It's not about the slides
This week I've been preparing for a train-the-trainer session, and part of that process involved going through my slide deck. As I was refining a few sections I had the strange realization that I haven't changed many of the slides since I first created them ten years ago. Yet they still work, because of something invisible but powerful - cognitive sequence.
These slides have been shown to tens of thousands of people in all kinds of environments - conference rooms, boardrooms, team sessions, on stages. Looking at them again I realize that they're quite basic, especially compared to what's possible now. I made all of the graphics myself using PowerPoint shapes.
What makes them effective isn't the slides themselves, but the concepts behind them and how those ideas are structured.
I see this so often when people are preparing for an important presentation. A disproportionate amount of time gets spent on formatting, layout, wording, and visual aesthetics. It makes sense, because those are the parts we can see and control, and improving them gives the feeling that we're making progress. But they're not what determines whether the idea actually lands or holds value.
We've all seen highly polished presentations fall flat because the audience couldn't connect with their message, and I've seen speakers with no slides at all hold a room because their ideas were organized in a way that made sense for different ways of thinking.
When we let go of the need to control every detail, we can focus on connecting with the audience in a way their brains can actually process.
The most effective communicators don't rely on perfect slides. They organize their thinking so that it lands clearly, regardless of who is in the room.
And if you're wondering, I am still using PowerPoint shapes to make my graphics.

## Prompt A
Decide whether each statement agrees with the article on presentation slides: (i) the author built the graphics from PowerPoint shapes; (ii) the author has reworked most of the slides since first making them; (iii) the author claims speakers without slides cannot hold a room. Answer yes or no for each, quoting the deciding words.
## Prompt B
Output the part of the article on presentation slides from "These slides have" up to and including "ideas are structured.".
The listing comes from a different source than the article on presentation slides.

## Given data
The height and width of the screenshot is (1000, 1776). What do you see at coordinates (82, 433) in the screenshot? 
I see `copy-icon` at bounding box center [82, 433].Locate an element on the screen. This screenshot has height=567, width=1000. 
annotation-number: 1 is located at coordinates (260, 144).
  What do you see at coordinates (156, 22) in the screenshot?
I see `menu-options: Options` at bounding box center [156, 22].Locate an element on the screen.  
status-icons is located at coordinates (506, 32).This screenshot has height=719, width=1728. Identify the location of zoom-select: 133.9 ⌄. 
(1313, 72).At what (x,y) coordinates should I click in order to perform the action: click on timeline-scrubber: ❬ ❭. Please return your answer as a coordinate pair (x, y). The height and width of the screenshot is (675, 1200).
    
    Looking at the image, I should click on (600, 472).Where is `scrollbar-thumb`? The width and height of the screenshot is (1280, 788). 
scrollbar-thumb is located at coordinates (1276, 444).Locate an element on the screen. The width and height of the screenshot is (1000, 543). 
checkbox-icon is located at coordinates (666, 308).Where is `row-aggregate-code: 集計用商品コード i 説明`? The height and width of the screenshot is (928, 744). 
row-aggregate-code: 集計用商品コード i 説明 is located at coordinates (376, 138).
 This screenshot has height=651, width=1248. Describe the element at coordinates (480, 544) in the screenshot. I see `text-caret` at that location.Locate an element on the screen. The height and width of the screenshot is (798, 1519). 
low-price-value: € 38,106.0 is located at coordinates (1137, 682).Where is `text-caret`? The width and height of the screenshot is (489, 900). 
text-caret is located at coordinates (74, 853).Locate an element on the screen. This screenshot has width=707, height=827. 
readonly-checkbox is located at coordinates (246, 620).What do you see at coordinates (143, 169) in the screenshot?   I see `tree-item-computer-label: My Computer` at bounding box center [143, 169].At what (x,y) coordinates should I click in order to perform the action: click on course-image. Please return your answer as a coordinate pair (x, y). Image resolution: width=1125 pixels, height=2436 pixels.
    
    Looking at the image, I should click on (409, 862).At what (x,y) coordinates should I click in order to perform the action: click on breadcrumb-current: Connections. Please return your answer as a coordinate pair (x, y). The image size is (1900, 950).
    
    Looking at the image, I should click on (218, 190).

## Reply A
(i) Yes: "I made all of the graphics myself using PowerPoint shapes."
(ii) No: "I haven't changed many of the slides since I first created them ten years ago."
(iii) No: "I've seen speakers with no slides at all hold a room"

## Reply B
These slides have been shown to tens of thousands of people in all kinds of environments - conference rooms, boardrooms, team sessions, on stages. Looking at them again I realize that they're quite basic, especially compared to what's possible now. I made all of the graphics myself using PowerPoint shapes.
What makes them effective isn't the slides themselves, but the concepts behind them and how those ideas are structured.